Following the State Highway south as it hugged the lakeshore, I passed through Turangi at the southern most tip of Lake Taupo,  and entered the Tongariro National Park, one of only 28 UNESCO World Heritage Sites. Trying to keep my excitement in check, I left the main highway or Desert Road as it’s known and came to the much smaller Lake Rotoaira. Sitting on the lake side I had a picnic lunch, watching black swans glide effortlessly as the mountainside behind vented sulphurous steam into the air. Everywhere I went, I found myself saying the same thing over and over, “I’ve found my Fendellin, I’ve found my Fendellin, ‘Lost Kingdom of Dragons!”
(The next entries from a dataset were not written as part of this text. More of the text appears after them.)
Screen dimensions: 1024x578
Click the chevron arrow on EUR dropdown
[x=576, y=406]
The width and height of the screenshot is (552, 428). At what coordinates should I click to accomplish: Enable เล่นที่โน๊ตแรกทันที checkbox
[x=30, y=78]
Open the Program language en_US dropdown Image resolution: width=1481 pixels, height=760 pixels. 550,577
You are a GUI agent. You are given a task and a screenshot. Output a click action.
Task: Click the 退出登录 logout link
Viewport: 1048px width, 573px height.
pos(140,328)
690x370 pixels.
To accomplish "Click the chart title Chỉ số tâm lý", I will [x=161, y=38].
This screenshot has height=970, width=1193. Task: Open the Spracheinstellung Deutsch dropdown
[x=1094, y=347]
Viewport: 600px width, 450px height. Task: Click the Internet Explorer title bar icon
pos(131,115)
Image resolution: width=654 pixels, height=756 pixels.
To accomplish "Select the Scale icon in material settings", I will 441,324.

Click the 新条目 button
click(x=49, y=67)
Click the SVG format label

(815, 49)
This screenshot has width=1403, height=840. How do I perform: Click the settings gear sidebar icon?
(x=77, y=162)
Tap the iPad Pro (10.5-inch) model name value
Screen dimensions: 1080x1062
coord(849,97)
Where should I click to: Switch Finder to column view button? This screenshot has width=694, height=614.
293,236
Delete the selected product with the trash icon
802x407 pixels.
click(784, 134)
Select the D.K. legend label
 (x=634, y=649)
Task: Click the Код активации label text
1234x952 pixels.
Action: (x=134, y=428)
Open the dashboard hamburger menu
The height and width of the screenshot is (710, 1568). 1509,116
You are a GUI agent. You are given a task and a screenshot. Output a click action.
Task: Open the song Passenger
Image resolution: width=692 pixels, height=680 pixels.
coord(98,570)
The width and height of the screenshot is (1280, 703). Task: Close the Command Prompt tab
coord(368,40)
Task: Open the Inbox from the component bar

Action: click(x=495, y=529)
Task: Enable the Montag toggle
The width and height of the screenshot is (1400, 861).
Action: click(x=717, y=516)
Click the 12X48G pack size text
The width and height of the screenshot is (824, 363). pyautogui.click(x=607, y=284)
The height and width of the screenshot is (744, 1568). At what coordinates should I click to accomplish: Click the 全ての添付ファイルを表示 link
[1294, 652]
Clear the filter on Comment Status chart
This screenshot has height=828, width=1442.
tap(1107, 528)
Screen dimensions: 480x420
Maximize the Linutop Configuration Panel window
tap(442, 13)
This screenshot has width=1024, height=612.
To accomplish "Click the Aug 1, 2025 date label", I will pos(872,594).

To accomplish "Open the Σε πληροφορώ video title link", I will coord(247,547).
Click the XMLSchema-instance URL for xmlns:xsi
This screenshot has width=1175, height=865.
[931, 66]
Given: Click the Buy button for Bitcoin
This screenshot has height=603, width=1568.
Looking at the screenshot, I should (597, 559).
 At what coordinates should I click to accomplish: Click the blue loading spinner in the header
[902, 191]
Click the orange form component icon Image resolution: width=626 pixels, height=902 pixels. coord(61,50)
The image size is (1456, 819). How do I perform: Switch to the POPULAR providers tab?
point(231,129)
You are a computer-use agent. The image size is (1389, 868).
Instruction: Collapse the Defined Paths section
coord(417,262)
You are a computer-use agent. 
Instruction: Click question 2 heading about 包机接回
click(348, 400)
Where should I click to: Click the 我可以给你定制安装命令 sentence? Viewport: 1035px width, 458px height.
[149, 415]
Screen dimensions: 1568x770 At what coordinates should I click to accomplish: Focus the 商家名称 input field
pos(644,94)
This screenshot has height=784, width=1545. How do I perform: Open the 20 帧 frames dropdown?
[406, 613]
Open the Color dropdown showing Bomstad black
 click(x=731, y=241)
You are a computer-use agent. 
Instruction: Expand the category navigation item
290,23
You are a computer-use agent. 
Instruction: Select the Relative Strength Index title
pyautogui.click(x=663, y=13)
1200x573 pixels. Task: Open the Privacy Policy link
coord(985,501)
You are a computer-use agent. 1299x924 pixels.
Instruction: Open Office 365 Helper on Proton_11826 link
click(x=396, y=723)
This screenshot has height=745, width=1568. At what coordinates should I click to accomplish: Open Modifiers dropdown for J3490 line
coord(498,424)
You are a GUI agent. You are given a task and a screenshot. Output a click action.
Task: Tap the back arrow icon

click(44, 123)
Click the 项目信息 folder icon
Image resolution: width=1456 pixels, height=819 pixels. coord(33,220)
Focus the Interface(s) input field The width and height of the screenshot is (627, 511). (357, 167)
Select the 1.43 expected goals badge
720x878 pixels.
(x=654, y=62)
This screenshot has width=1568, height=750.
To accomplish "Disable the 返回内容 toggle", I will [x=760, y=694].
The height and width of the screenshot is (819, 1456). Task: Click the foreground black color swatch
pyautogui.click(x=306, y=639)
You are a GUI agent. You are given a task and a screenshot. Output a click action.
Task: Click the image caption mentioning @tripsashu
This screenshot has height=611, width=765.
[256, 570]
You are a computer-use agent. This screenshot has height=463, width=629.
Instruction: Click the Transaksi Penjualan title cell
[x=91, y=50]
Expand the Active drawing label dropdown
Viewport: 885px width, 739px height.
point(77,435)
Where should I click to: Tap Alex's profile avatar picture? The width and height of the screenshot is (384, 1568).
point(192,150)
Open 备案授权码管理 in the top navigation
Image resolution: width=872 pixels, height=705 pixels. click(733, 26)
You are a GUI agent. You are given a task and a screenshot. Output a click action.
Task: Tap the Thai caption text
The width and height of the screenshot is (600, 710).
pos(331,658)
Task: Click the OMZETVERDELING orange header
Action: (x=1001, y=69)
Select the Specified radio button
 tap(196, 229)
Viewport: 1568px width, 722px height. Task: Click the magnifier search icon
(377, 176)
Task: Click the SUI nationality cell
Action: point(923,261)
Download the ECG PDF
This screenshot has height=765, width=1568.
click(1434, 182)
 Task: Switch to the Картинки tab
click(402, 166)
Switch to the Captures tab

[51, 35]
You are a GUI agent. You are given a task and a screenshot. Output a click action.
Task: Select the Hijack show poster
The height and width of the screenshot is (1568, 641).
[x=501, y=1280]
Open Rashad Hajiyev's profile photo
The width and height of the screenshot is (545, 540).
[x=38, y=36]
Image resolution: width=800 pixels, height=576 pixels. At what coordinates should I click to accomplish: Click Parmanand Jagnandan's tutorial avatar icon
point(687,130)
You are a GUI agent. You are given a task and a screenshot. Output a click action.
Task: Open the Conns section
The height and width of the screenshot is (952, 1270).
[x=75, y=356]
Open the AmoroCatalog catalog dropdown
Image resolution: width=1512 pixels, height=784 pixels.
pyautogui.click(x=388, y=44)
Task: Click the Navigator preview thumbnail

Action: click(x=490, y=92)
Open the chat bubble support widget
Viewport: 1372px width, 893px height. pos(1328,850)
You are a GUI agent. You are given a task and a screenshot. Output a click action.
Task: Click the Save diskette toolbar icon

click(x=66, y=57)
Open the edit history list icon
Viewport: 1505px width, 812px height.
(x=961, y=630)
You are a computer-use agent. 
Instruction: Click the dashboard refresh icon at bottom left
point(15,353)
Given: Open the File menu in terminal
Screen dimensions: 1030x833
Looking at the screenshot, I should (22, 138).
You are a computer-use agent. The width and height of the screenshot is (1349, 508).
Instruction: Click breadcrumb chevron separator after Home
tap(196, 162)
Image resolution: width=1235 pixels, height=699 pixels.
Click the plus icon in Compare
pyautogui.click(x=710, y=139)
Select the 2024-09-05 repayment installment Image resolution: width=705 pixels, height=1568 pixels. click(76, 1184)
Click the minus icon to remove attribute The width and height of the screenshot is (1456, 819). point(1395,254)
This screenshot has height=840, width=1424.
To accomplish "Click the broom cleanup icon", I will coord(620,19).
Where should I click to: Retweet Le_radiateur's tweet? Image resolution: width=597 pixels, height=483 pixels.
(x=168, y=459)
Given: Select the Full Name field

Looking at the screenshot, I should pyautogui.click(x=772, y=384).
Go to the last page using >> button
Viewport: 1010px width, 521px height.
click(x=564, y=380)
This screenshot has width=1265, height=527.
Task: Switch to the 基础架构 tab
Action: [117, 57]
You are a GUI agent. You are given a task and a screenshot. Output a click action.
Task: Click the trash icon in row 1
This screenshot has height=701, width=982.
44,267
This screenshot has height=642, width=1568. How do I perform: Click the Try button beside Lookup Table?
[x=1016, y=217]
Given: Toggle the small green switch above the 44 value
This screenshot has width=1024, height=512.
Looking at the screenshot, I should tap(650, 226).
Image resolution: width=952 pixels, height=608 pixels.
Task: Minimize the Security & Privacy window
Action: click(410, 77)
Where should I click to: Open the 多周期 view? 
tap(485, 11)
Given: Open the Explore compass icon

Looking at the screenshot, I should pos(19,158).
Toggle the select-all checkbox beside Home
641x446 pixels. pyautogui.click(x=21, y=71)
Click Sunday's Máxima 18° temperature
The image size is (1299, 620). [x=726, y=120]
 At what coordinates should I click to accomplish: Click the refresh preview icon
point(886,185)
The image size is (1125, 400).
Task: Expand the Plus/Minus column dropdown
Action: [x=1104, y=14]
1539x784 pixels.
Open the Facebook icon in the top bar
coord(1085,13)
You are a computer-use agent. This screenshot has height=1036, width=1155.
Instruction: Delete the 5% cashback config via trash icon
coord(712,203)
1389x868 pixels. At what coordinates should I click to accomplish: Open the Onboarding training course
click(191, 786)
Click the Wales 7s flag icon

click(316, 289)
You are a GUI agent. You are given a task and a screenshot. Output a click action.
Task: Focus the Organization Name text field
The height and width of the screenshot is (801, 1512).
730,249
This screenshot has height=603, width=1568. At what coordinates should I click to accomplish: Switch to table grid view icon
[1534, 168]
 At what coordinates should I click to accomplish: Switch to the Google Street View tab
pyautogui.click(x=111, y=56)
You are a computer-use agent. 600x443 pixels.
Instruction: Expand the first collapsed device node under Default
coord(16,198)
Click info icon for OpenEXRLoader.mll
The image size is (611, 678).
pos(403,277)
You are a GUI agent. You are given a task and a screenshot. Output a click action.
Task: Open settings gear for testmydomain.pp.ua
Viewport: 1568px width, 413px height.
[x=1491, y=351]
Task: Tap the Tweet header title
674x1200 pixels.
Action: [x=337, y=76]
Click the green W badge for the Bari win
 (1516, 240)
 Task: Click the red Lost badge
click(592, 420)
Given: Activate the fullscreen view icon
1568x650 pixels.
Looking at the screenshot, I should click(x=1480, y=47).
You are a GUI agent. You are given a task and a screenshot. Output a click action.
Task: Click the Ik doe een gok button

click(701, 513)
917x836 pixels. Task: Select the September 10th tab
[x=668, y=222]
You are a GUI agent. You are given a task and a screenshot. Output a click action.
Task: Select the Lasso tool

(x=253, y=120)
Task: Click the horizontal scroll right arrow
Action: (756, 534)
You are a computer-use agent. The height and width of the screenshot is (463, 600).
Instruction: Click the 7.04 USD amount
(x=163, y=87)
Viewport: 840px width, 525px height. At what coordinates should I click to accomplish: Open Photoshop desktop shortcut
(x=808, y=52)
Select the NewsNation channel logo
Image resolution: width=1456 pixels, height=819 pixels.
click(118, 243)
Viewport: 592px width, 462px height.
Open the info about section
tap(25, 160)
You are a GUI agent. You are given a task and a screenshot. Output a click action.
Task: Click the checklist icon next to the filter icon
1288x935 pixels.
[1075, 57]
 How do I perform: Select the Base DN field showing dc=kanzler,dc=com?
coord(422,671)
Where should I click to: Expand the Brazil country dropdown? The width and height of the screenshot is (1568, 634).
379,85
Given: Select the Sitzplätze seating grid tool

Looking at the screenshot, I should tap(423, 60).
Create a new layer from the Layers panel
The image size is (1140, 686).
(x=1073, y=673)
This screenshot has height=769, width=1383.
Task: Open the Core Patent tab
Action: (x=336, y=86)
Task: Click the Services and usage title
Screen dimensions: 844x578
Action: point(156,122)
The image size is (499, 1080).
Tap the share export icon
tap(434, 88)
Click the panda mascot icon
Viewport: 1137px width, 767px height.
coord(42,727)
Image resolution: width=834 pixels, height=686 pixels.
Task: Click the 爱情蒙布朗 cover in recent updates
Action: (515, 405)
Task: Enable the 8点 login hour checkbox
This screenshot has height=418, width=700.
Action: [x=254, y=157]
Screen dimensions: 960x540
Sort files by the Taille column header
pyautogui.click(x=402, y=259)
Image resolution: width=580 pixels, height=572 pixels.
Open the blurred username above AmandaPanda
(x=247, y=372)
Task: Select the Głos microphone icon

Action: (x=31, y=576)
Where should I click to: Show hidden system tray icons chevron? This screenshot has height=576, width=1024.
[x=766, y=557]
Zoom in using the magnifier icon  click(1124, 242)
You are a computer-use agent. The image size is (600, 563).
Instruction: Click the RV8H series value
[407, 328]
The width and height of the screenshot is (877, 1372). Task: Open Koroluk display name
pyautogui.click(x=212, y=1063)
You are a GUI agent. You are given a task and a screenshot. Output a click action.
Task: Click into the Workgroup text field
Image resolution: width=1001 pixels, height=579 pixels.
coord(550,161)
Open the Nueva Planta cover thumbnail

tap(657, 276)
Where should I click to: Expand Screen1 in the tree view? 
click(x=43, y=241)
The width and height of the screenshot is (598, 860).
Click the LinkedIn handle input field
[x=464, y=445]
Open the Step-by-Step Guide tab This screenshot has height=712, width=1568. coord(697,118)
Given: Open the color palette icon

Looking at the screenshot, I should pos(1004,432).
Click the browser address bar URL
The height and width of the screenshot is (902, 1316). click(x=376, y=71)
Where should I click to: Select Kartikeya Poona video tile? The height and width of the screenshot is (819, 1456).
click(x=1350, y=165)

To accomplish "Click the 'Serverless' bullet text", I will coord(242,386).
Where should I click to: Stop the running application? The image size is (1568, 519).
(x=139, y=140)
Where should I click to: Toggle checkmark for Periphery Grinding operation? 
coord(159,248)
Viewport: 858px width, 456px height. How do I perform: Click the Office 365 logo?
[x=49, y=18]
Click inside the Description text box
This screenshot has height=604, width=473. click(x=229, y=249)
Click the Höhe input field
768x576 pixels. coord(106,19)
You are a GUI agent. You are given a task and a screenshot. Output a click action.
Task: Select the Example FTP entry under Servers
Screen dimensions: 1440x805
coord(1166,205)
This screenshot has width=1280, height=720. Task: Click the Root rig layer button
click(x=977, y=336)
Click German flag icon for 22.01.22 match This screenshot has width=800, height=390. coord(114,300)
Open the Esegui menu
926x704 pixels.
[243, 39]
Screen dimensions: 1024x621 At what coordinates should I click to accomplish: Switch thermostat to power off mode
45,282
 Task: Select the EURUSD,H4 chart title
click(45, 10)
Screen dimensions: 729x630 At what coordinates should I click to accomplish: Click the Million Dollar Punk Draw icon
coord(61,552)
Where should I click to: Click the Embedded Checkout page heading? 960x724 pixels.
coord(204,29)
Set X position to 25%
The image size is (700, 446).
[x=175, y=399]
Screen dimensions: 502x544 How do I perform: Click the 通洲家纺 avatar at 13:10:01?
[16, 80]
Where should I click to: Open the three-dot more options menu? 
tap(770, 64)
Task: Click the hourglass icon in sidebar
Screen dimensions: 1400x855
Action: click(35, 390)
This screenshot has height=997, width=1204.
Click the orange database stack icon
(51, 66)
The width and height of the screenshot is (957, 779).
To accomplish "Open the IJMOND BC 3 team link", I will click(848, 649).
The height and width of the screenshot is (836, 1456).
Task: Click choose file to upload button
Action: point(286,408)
“Pass now beyond the mountains white

Where frosted rivers leap and spring,

Amongst the golden grasses light

Where fÿrrens dwell and soar and sing.

 

A land as old and fair as stars

Of snowy peaks and moonlit seas,

Of darkling woods we travel far

To gaze upon its silvery leaves.

 

Far East beyond heart’s lost desire

The birthplace of the eldest kin,

Through rising sun on wings of fire

Lies forgotten Fendellin.”

As I travelled further south, nothing could have prepared me for the awe-inspiring spectacle of Tongariro National Park’s crowning glory, its three active volcanoes, Mount Tongariro, the perfect cone of Mount Ngauruhoe and the monstrous size of the explosive giant, Mount Ruapehu!

Leaving the State Highway, I took the road less travelled into a world of epic fantasy and landscapes on a grandeur I could never have imagined before. Raw, untamed, magnificent and the true stuff of imagination!

Climbing the lower slopes of Mount Ruapehu, still steaming from eruptions only a few months before, camping beneath the stars in a sea of yellow gorse as I watched the sunsets bathe the volcanoes in gold…I found myself profoundly moved and in tears so many times, yet I have never felt freer.

Little did I realise while I was immersed in the whole majesty of it, that only a few years later, a certain Peter Jackson would use the same landscapes which had become such an inspiration to me and my first novel, ‘White Mountain’. As I travelled around, I kept seeing real-life locations for my ‘Darkling Trilogy’, suddenly brought to life in front of me. Watching the ‘Lord of the Rings’, some four years later, was made even more surreal and magical as a result, not only by recognising places I had visited but by seeing parts of my Fendellin used as their Mordor, my Kallorm used for their Fangorn! Very strange but thrilling!